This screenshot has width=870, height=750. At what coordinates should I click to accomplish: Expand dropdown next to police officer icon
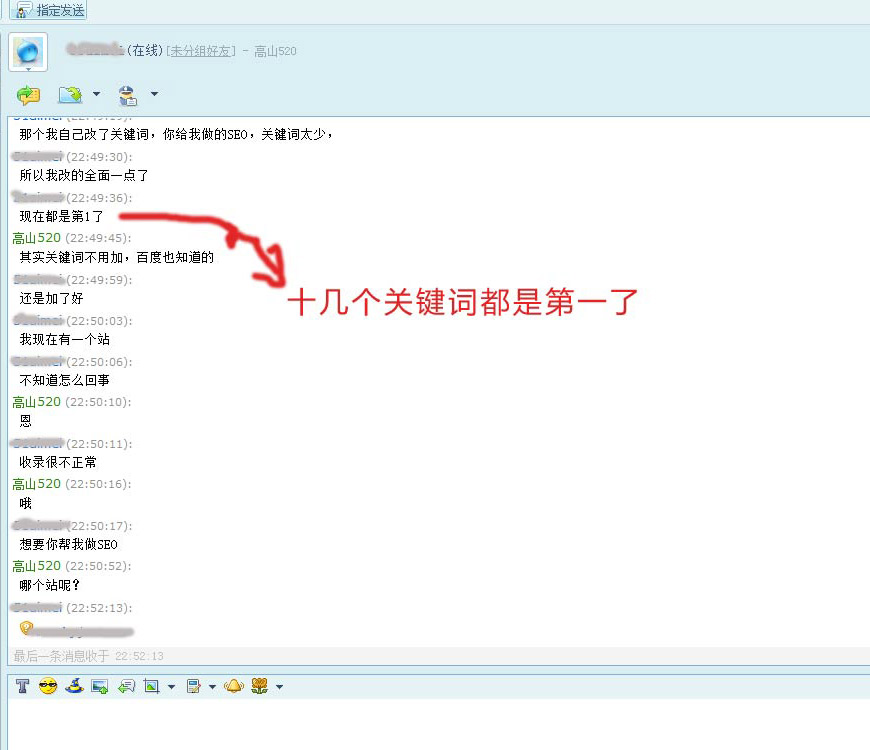pyautogui.click(x=154, y=95)
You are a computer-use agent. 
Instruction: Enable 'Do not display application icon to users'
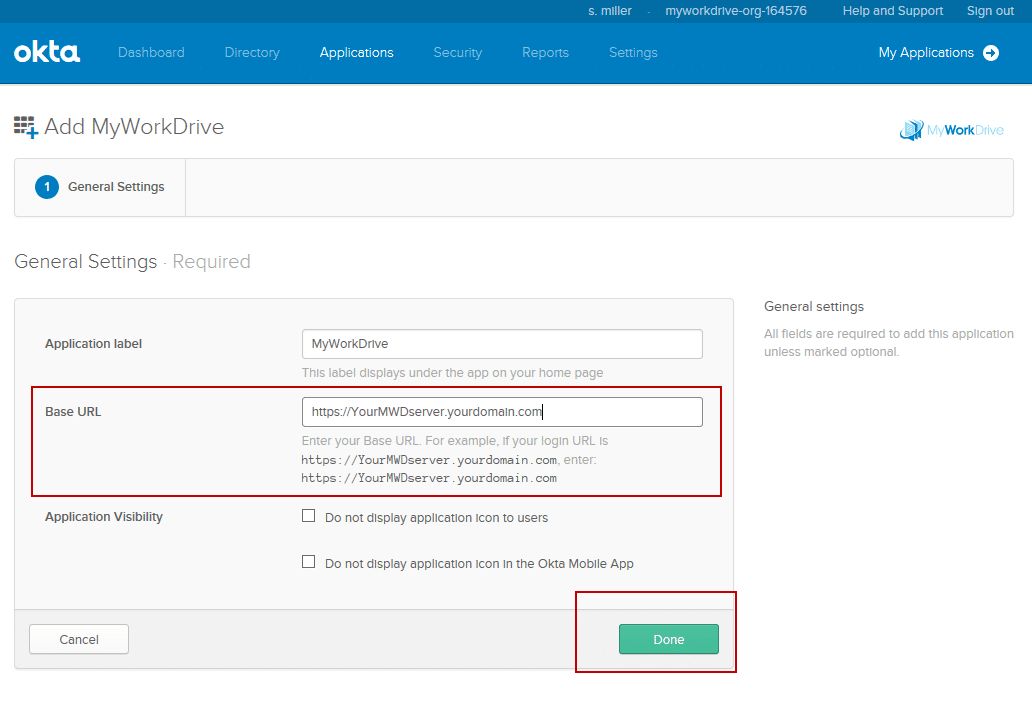pos(309,517)
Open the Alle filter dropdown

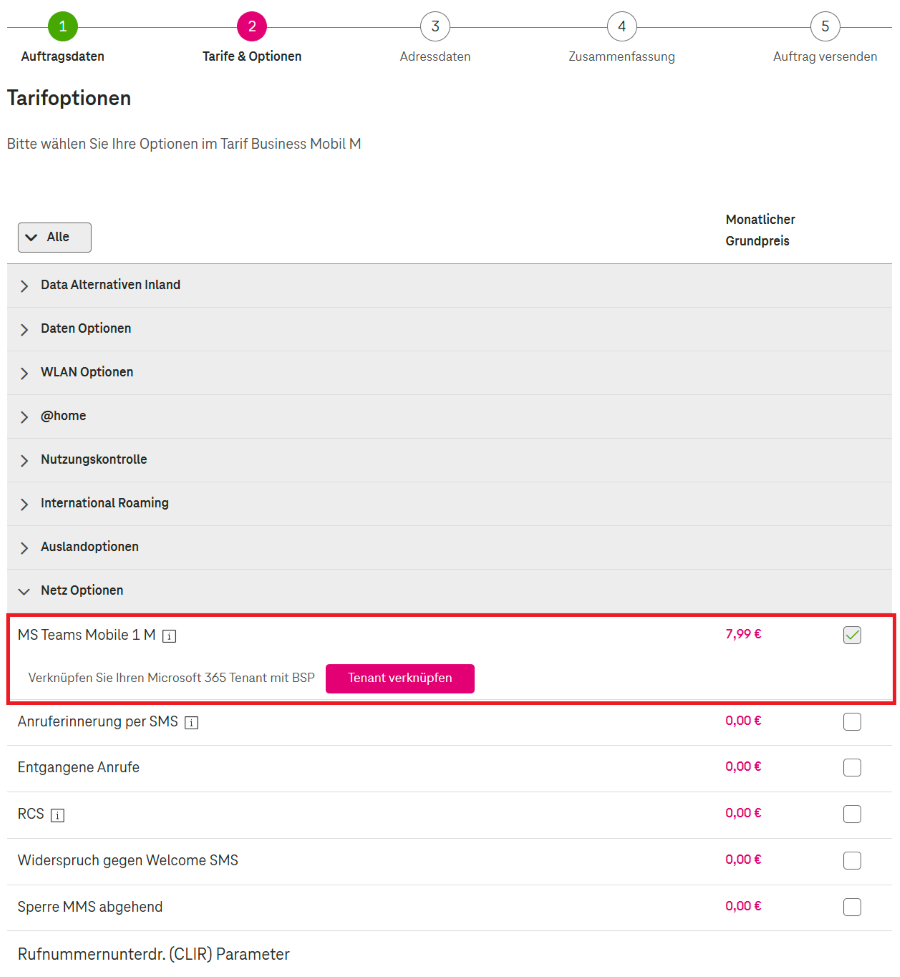click(x=55, y=237)
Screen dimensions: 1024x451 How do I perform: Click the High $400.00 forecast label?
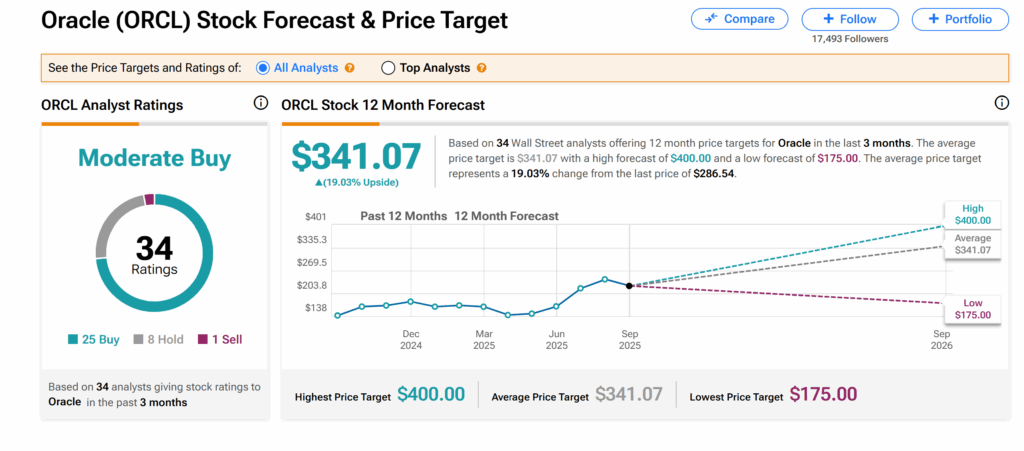point(972,214)
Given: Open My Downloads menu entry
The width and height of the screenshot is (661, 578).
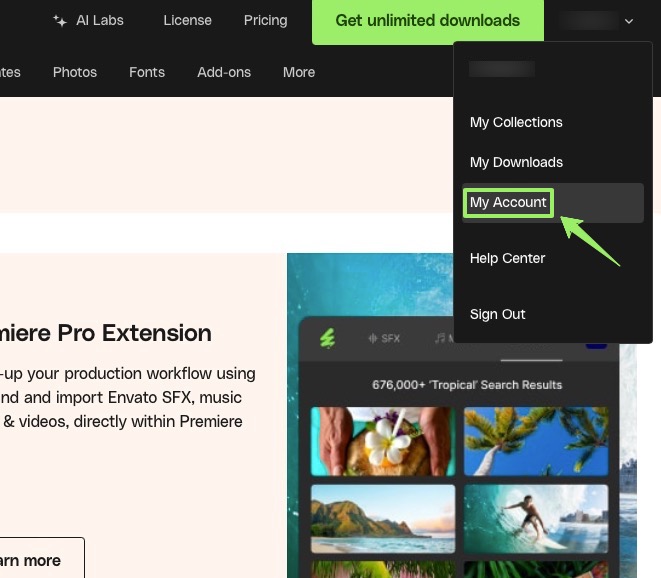Looking at the screenshot, I should click(516, 162).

▬▬▬▬▬▬

## Assignment
Once the line containing "Given: Open My Downloads menu entry" is found in the records above, it and every line after it up to the last must be repeated exactly, without pictures.

## Answer to this task
Given: Open My Downloads menu entry
The width and height of the screenshot is (661, 578).
Looking at the screenshot, I should click(516, 162).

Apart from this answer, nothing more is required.